-- Extracted entries follows --
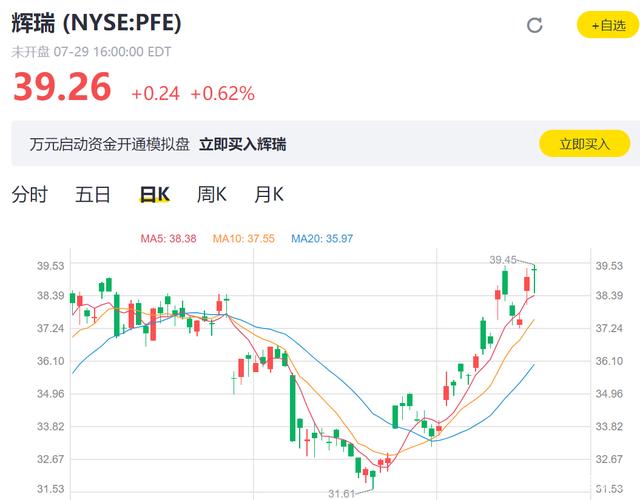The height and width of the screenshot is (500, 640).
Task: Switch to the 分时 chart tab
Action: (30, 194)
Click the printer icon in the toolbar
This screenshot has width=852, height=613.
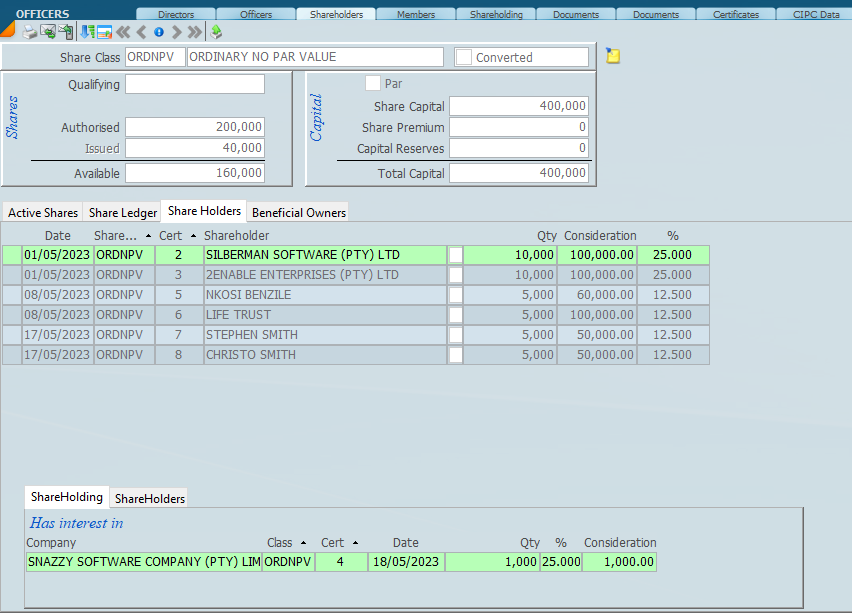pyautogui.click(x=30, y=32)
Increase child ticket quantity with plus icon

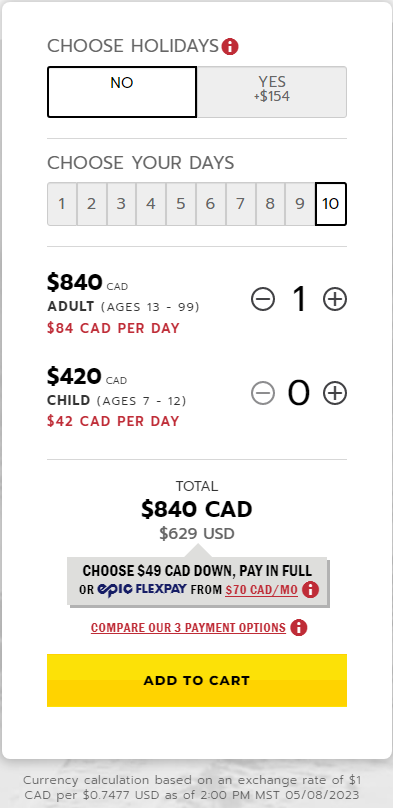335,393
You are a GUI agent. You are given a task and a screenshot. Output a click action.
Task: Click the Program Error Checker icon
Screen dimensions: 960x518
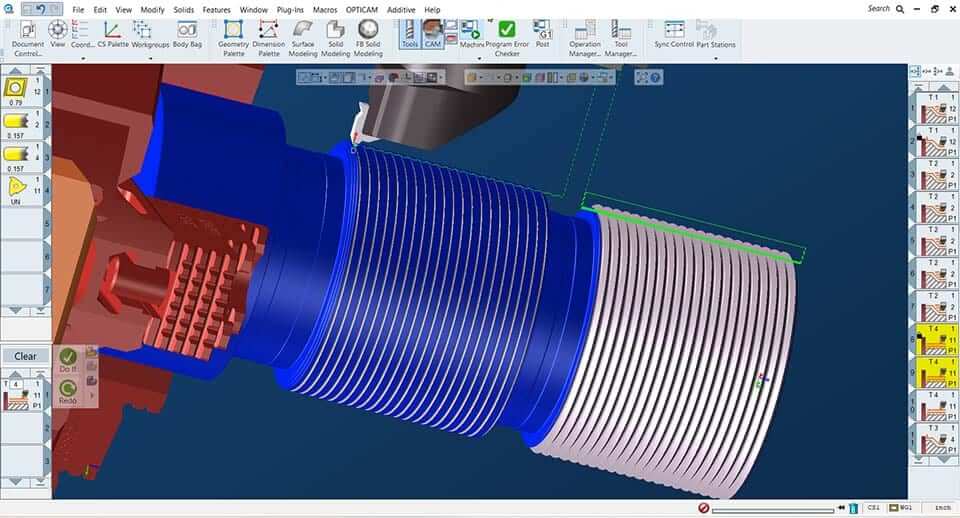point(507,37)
-- Extracted entries concluded --
- Exercise -
Transcribe exactly the lines that go from the one holding "This screenshot has width=852, height=613." through the last line of the entries, both included, and nothing besides them. Do not include any pictures.

- Answer below -
This screenshot has width=852, height=613.
pyautogui.click(x=30, y=32)
Increase child ticket quantity with plus icon

335,393
You are a GUI agent. You are given a task and a screenshot. Output a click action.
Task: Click the Program Error Checker icon
Screen dimensions: 960x518
point(507,37)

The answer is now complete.